Community Members Train Like Real Doctors at UCSF Fresno Mini Med School

WHO:

UCSF Fresno’s Eighth Annual Mini Med School will conclude with “students” learning patient care skills like real doctors – on medical simulation equipment.

WHAT:

UCSF Fresno Emergency Medicine Residency Program Director and Associate Clinical Professor Stacey Sawtelle Vohra, MD, and emergency medicine resident Sukhjit Dhillon, MD, will give a presentation on Teaching Tomorrow’s Doctors Today. They will explain how simulation is used at UCSF Fresno to sharpen the procedural and patient care skills of physicians in training and physicians alike. Following the lecture, Dr. Sawtelle Vohra and Dr.
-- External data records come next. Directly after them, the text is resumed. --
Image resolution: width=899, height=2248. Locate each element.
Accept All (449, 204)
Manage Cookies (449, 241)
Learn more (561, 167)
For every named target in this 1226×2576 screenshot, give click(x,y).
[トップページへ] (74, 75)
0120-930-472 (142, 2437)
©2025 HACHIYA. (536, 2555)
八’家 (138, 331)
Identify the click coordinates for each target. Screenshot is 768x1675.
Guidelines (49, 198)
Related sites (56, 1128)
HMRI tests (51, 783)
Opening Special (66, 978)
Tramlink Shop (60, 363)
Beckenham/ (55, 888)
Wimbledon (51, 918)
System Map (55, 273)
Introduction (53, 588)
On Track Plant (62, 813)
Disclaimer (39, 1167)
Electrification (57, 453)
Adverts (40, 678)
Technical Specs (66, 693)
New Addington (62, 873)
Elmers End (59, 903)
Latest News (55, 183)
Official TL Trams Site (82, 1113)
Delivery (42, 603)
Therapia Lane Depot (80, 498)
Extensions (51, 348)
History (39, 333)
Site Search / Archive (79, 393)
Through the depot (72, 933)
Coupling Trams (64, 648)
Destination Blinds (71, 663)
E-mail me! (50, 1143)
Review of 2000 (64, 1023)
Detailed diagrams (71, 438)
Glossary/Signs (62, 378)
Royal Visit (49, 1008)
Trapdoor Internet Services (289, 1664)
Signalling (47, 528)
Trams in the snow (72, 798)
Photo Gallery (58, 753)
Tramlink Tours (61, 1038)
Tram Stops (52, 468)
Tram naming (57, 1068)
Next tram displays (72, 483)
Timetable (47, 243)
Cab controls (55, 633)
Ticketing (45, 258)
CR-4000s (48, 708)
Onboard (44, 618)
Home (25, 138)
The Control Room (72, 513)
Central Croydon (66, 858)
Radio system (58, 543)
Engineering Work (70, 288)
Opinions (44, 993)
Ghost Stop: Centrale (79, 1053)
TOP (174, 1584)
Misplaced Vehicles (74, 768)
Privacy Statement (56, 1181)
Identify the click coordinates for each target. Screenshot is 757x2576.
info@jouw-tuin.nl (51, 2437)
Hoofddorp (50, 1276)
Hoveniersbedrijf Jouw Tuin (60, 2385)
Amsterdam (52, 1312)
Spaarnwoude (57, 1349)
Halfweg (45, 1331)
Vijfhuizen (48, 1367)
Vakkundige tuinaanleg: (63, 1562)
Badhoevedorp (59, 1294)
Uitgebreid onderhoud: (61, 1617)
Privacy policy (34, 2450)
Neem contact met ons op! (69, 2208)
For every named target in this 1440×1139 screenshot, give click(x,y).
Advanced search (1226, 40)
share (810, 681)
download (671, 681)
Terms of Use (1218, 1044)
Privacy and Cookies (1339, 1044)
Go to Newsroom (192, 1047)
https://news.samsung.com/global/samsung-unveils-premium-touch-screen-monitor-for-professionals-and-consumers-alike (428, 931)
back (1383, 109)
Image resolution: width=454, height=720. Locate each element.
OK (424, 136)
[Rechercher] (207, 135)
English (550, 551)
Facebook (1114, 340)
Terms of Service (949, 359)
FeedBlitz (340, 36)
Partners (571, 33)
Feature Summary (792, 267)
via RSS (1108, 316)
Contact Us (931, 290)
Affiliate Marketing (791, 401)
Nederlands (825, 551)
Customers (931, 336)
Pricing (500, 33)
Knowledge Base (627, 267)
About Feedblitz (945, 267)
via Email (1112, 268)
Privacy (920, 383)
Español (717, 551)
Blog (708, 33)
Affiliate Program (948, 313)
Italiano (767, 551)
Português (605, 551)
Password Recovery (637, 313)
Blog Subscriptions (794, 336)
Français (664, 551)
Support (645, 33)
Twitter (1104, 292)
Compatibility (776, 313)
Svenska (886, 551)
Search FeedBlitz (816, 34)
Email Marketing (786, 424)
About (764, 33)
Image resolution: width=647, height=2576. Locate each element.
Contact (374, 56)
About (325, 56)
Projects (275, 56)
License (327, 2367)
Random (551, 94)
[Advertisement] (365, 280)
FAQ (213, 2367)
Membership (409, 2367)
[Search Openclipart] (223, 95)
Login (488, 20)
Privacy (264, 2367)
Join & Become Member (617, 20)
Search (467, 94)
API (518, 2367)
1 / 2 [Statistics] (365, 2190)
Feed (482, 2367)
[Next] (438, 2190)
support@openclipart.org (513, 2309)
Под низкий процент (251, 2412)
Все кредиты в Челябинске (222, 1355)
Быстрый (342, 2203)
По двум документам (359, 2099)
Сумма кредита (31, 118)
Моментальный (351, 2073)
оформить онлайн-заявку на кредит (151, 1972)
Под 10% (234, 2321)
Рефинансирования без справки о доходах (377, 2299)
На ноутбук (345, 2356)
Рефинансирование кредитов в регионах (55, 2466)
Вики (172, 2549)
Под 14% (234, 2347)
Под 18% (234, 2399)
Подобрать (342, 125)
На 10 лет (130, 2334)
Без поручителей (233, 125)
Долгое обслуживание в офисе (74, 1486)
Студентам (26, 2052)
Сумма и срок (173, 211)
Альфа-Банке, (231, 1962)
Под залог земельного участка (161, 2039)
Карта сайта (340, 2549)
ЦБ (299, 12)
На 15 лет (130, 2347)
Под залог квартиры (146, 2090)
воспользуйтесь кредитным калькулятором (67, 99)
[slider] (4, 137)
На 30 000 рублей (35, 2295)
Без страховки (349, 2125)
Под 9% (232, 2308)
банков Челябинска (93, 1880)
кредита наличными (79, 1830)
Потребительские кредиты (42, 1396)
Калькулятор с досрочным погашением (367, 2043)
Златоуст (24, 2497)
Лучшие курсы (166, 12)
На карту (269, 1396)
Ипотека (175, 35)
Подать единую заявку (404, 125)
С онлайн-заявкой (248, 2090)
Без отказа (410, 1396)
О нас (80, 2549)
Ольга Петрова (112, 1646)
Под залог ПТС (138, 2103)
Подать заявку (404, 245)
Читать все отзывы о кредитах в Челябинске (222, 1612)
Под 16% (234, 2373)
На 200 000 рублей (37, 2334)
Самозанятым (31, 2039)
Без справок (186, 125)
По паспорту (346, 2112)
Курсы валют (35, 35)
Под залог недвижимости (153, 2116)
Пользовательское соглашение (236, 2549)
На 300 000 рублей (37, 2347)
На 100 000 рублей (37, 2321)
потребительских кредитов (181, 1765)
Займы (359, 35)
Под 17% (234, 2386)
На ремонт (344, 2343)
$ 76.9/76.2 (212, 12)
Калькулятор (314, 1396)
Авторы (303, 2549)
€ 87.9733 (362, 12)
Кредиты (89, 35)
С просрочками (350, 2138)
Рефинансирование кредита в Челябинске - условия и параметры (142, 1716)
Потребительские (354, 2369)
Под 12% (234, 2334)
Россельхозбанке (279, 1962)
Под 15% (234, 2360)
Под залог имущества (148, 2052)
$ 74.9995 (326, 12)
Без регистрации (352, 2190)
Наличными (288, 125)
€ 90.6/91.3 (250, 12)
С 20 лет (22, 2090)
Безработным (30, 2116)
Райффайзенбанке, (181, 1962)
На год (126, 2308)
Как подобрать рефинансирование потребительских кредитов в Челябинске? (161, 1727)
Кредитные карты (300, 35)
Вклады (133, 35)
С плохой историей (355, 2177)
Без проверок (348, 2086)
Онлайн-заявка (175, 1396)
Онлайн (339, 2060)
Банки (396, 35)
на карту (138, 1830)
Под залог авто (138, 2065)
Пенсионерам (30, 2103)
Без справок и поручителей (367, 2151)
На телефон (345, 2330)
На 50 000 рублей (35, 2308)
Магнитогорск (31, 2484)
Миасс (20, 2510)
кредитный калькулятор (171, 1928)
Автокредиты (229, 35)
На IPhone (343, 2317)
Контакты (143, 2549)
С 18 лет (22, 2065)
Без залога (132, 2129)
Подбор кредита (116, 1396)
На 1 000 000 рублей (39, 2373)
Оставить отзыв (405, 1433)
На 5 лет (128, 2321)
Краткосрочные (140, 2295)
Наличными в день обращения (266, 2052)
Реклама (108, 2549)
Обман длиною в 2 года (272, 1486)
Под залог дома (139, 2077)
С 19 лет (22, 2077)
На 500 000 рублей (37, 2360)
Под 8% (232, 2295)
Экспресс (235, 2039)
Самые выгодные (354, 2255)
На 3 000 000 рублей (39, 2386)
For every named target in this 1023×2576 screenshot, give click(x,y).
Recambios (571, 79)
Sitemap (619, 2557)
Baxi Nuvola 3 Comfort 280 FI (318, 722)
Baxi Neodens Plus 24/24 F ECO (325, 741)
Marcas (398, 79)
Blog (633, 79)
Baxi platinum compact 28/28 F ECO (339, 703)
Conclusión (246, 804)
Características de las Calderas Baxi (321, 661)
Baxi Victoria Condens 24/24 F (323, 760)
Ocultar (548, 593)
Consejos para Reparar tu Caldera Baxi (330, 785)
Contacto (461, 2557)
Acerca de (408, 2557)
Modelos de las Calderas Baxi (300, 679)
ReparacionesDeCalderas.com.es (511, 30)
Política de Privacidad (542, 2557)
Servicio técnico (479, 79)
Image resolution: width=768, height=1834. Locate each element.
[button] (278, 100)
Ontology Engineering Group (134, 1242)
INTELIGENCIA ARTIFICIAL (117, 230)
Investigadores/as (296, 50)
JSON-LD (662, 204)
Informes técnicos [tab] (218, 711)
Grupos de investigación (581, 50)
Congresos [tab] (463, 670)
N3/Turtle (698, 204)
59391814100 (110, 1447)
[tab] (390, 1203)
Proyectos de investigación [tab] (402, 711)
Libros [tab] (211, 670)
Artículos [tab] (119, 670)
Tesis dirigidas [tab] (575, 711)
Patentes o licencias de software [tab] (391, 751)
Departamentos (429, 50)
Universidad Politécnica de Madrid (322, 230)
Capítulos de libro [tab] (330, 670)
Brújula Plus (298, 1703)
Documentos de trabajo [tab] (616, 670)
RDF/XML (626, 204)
Dhillon along with other faculty and residents at UCSF Fresno will guide Mini Med School “students” through various medical simulation stations including cardiopulmonary resuscitation, airway intubation, Stop the Bleed and other skills.

WHEN AND WHERE:

 Tuesday, Oct. 1, 6 to 8 p.m.

UCSF Fresno, 155 N Fresno St. Free parking is available in UCSF Fresno’s permit lot at Illinois and Fresno streets.

BACKGROUND:

Now in its eighth year, UCSF Fresno’s Mini Med School is a highly popular and free, four-week lecture series for the public. “Mini Med allows members of the community to learn about popular health and medical topics in an easy-to-understand way,” said Rais Vohra, MD,

director of the UCSF Fresno Mini Med School and UCSF professor of Emergency Medicine and Clinical Pharmacy at UCSF Fresno. “It’s a chance for us to open the doors, introduce people to some of the UCSF experts in Fresno and share the vast medical expertise that’s available here.” In addition to medical simulation, this year’s Mini Med School included lectures on health care visionaries in the Valley, community medicine, dermatology and history of vaccines, and women and heart disease.